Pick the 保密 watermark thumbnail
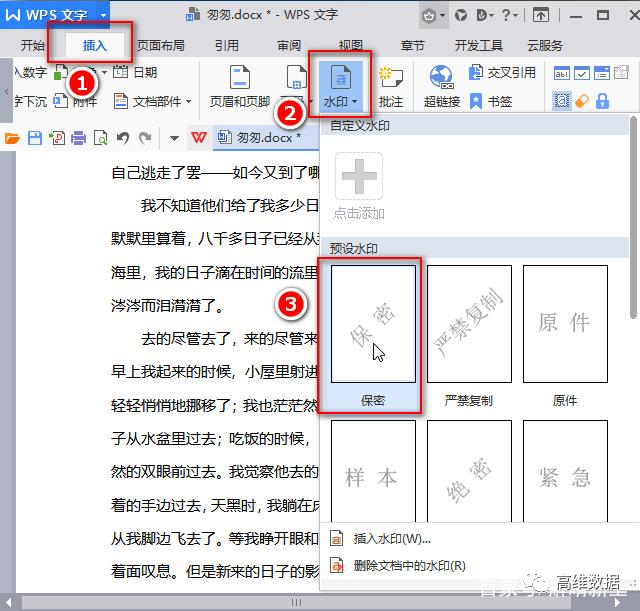The height and width of the screenshot is (611, 640). coord(372,324)
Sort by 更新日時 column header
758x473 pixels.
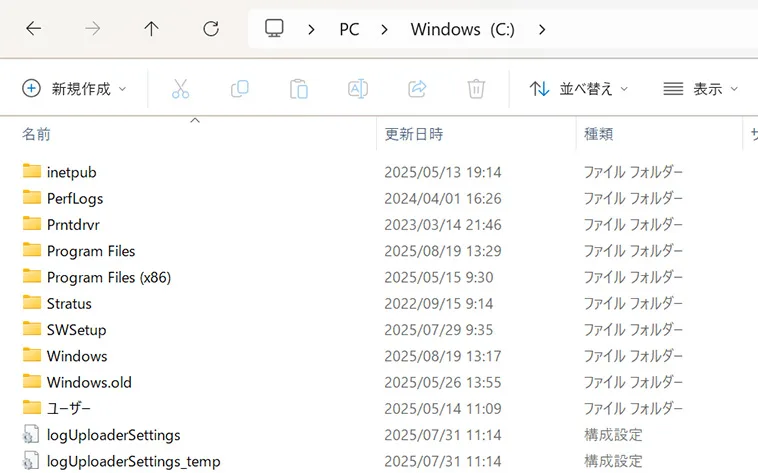pyautogui.click(x=413, y=134)
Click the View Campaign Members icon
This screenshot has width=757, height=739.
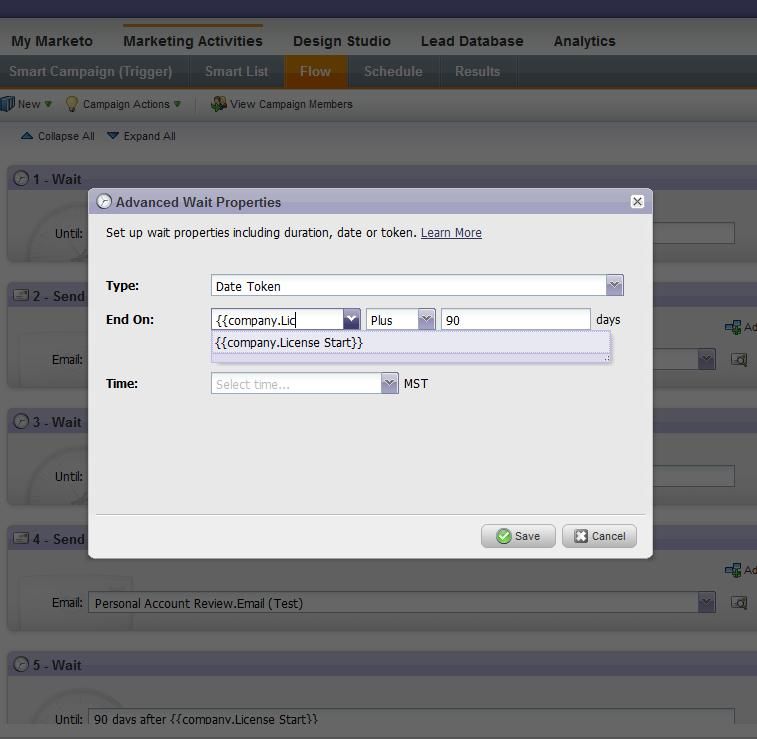tap(219, 104)
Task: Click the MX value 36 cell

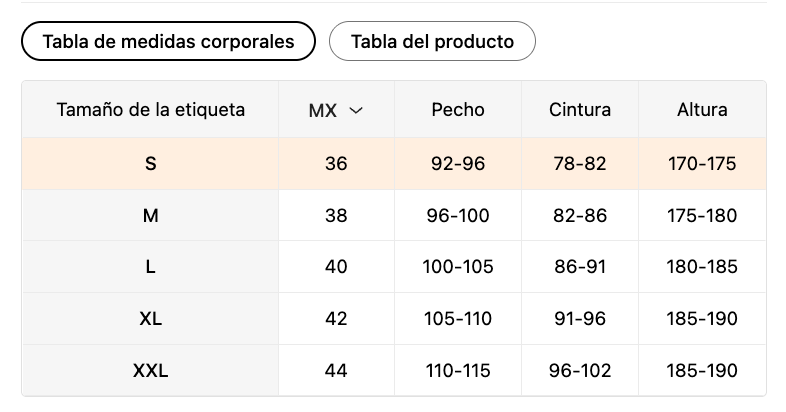Action: tap(336, 163)
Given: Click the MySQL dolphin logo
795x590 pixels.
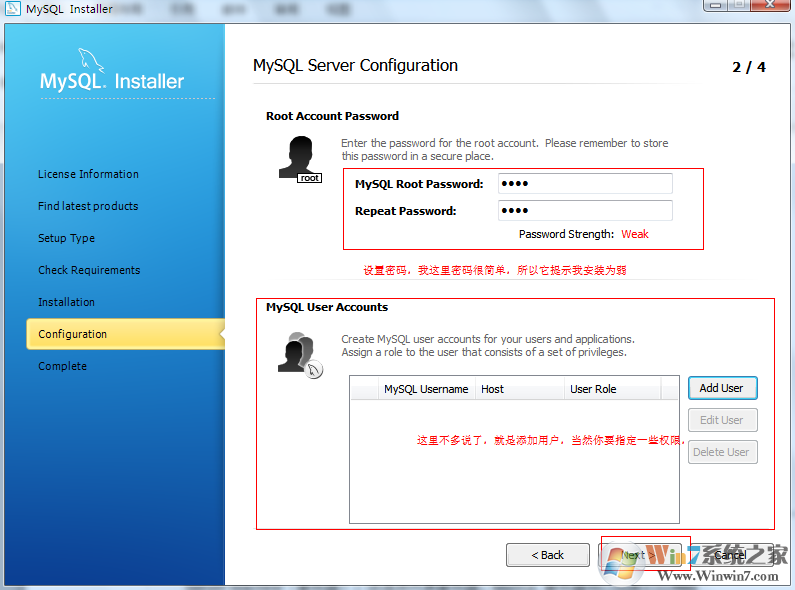Looking at the screenshot, I should pos(91,61).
- - - -
Copy out every one of the lines above word for word, omitting the pictures.

== FINISHED ANSWER ==
Pick the 保密 watermark thumbnail
The height and width of the screenshot is (611, 640). coord(372,324)
Sort by 更新日時 column header
758x473 pixels.
pyautogui.click(x=413, y=134)
Click the View Campaign Members icon
This screenshot has width=757, height=739.
tap(219, 104)
Task: Click the MX value 36 cell

Action: tap(336, 163)
Given: Click the MySQL dolphin logo
795x590 pixels.
Looking at the screenshot, I should pos(91,61).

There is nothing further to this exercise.